Other criticisms voiced during the public hearing on the bill included lack of foster parent input in the process; better uses for the millions of dollars to go to the managed care organization; and a process that many said felt rushed.
Marissa Sanders, of the WV Foster, Adoptive & Kinship Parents Network, said foster parents worry about a limited network of providers.
“This is one of the few parts of the foster care system that seems to be working pretty well,” she said.
Steve Tuck, CEO of the Children’s Home Society, suggested the bill lacked additional reforms, including incentivizing adoption and providing a stipend for families providing kinship care.
Sam Hickman, CEO of the National Association of Social Workers West Virginia chapter, noted that, "When a child is removed from the home, we should acknowledge that we all failed that child.
"What if we had the family education, prevention, and family preservation services in place — not to mention a state earned income tax credit — to keep that original failure from occurring?" he asked.
Jeremiah Samples, deputy secretary for DHHR, said following the meeting that there had been several opportunities for public comments. He also said that profit is already involved in the process, as health care providers, foster care agencies and others involved in the health care system already aim to make a profit.
Samples said about 400,000 people, including 200,000 kids, of the 530,000 people in West Virginia covered by Medicaid are already covered by managed care.
He said DHHR is overwhelmed by the child welfare crisis and lacks workers with the skill set of those at a managed care organization.
"I believe DHHR will still be held accountable,” he said. “This contract for managed care would be our contract, the department’s contract with this entity, and so if this entity has a failure then that's the department's responsibility, and we should be held accountable to that.
"But what I would state to committee and what I would state to the public is that we need support."
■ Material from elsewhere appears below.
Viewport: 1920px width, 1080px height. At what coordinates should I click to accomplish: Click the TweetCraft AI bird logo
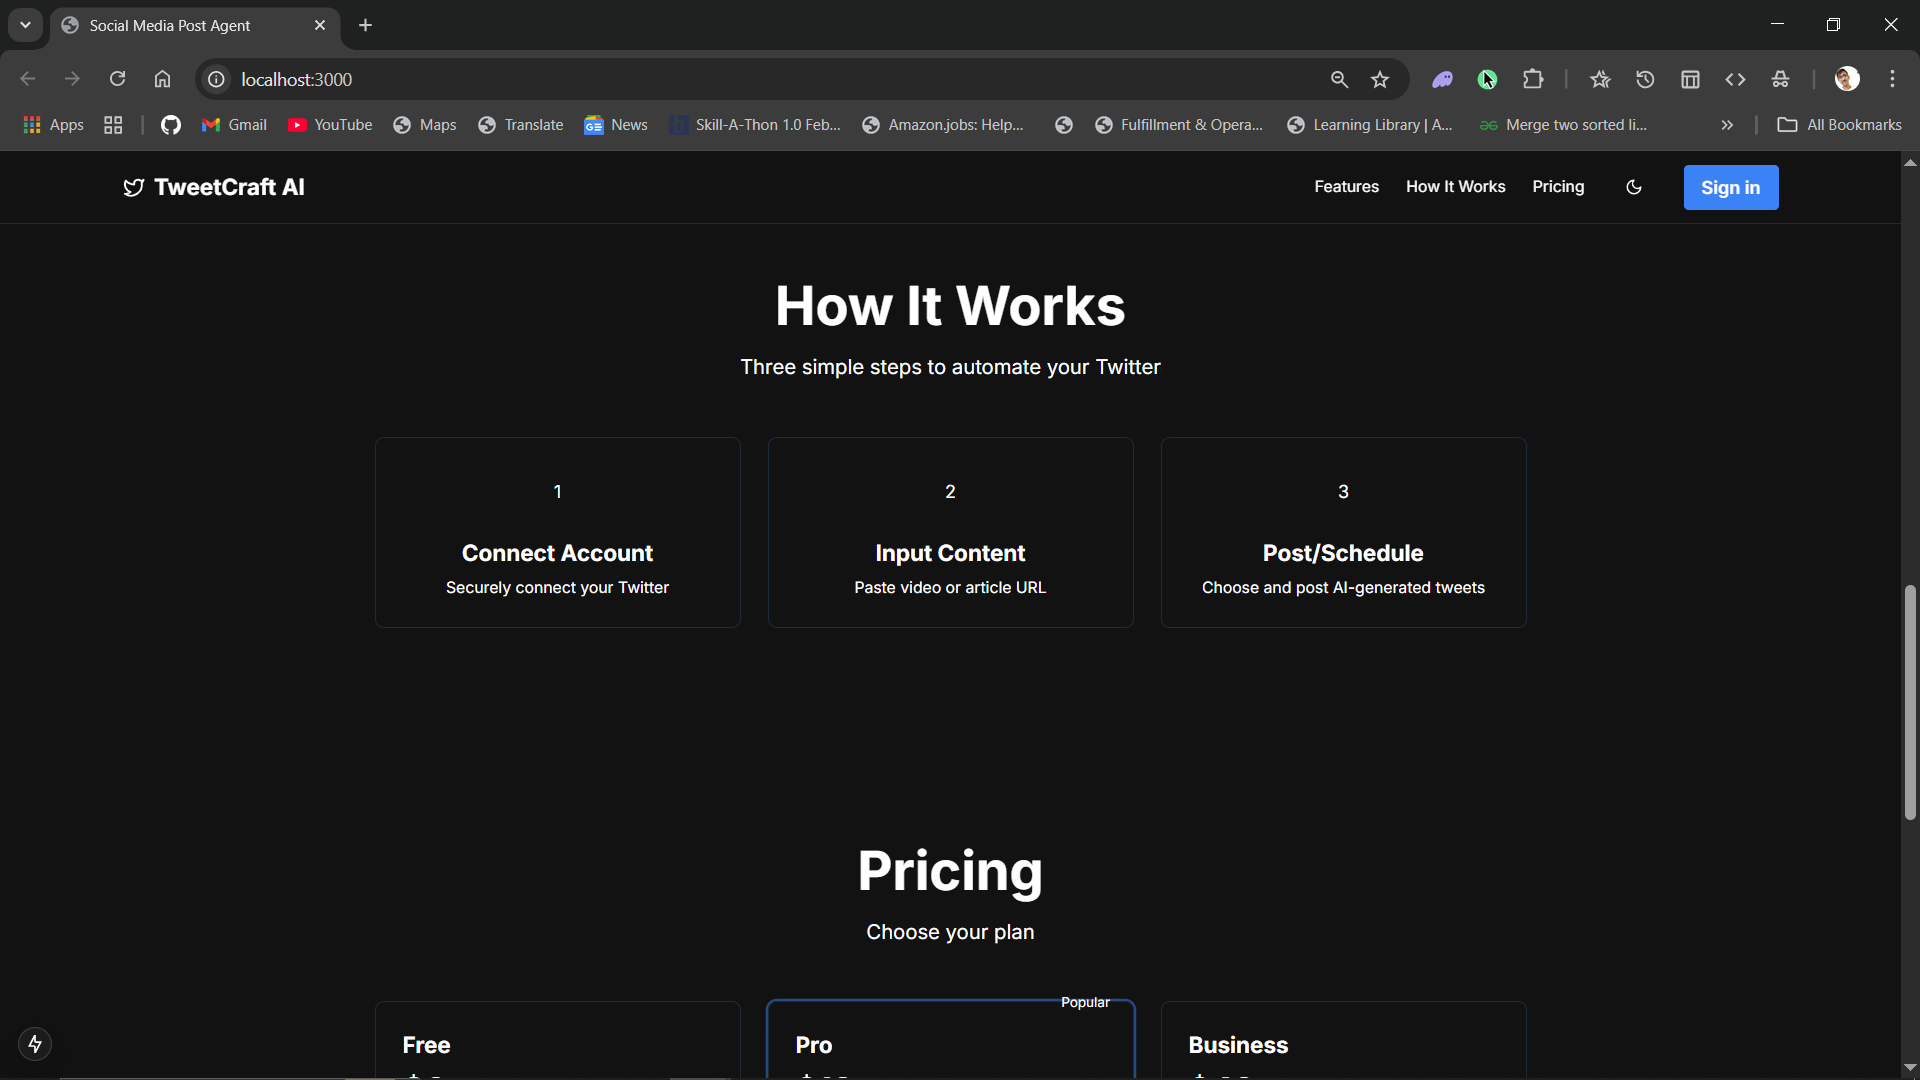click(x=133, y=188)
Some children needlessly go through repeated psychological tests because medical records aren’t transferred, Samples said.
“You start to internalize, ‘There’s something wrong with me.' That’s why they keep asking me all these questions.”
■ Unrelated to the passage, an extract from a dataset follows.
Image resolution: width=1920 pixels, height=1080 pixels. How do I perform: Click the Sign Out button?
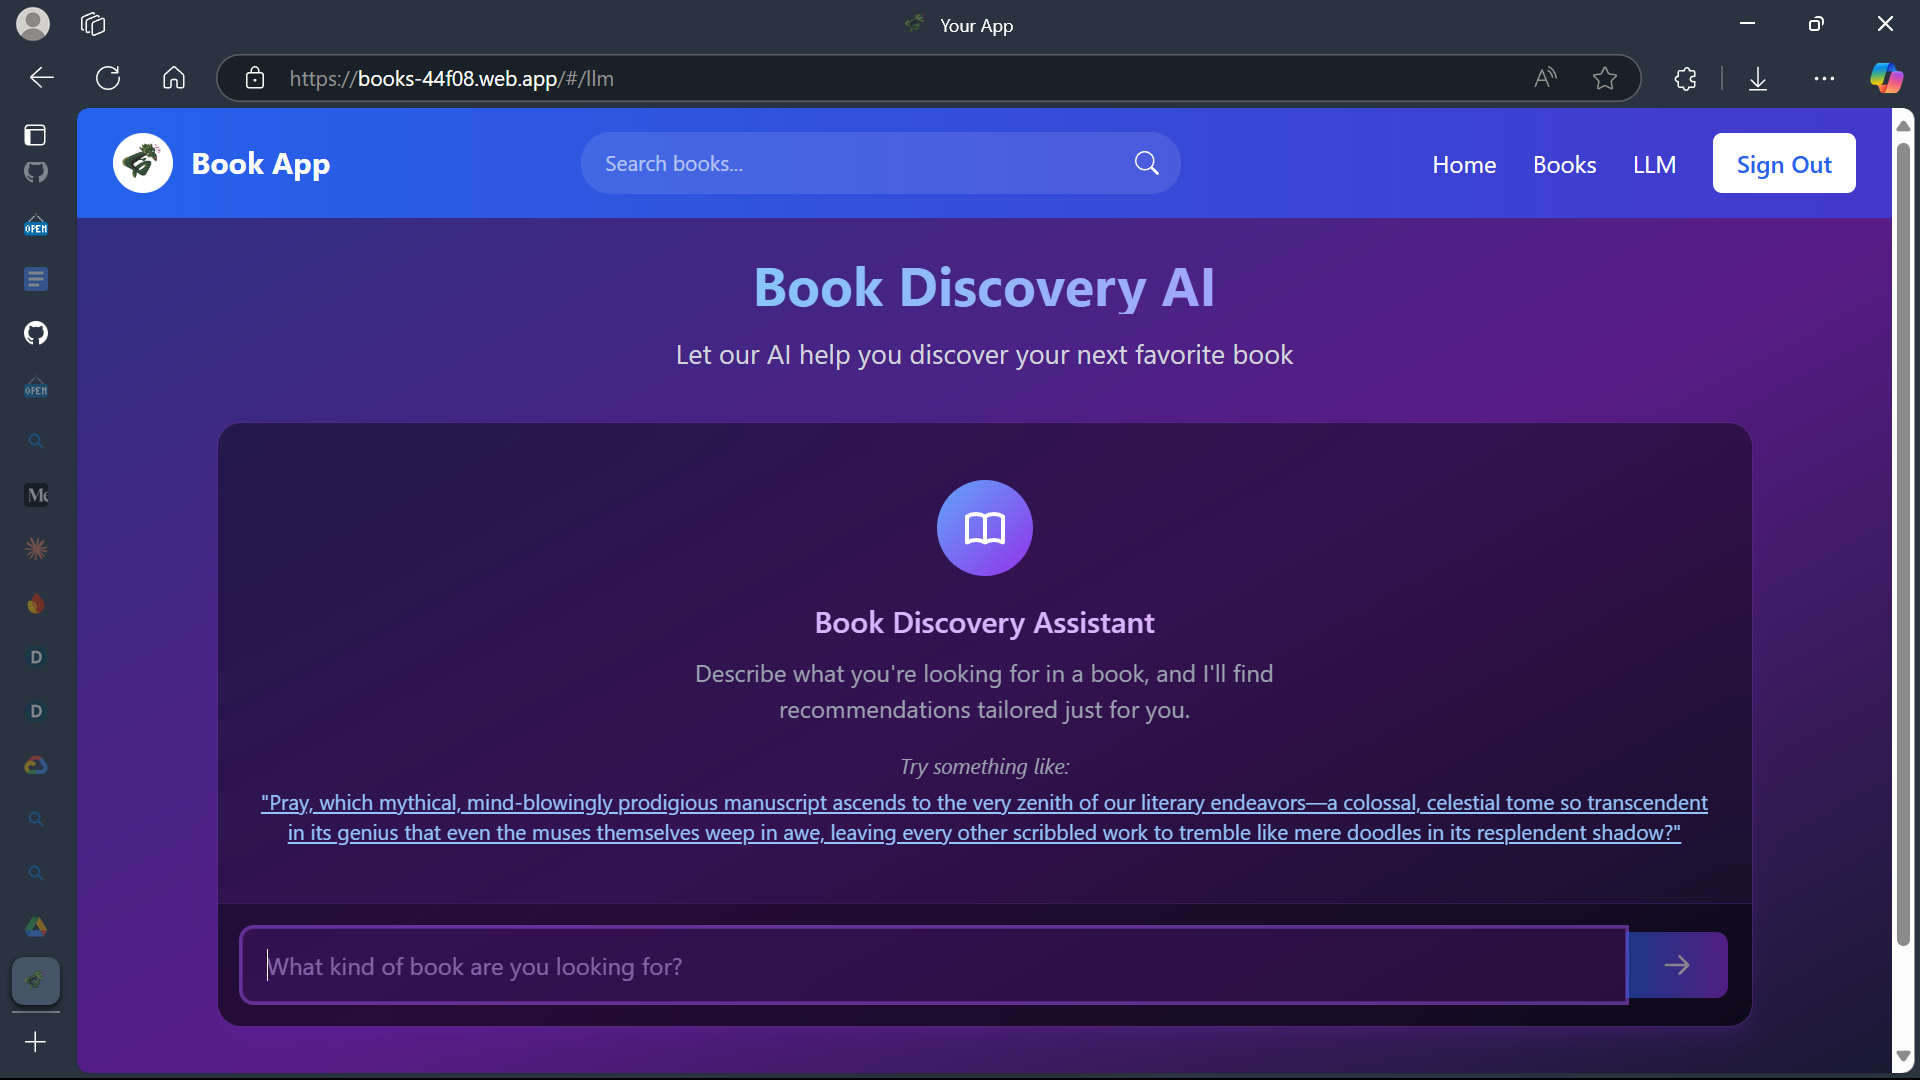(x=1783, y=164)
He also noted that claims are sometimes denied, even under the current model.
Kelli Caseman, director of child health at the advocacy group West Virginians for Affordable Health Care, said "...the kids who are affected by the drug epidemic are in a health care crisis.”
“It’s not just a foster care crisis or a child welfare crisis," she said. "It's a health care crisis."
She said they need more monitoring of their health.
“To put it simply, these kids aren’t making it to the doctor,” she said.
Several companies that offer managed care spoke in favor of the legislation.
The House Health Committee approved the bill with two amendments Tuesday afternoon, but the details weren’t immediately available. One of those amendments involves a foster care ombudsman; one involves letting kids seek care in other states if closer in proximity than a provider in-state.
Del. Joe Ellington, R-Mercer, chair of the committee, and Del. Jordan Hill, R-Nicholas, vice-chair of the committee, did not return calls before publication.
The bill goes to the Judiciary Committee and still needs to pass the full House of Delegates and state Senate before it would become law.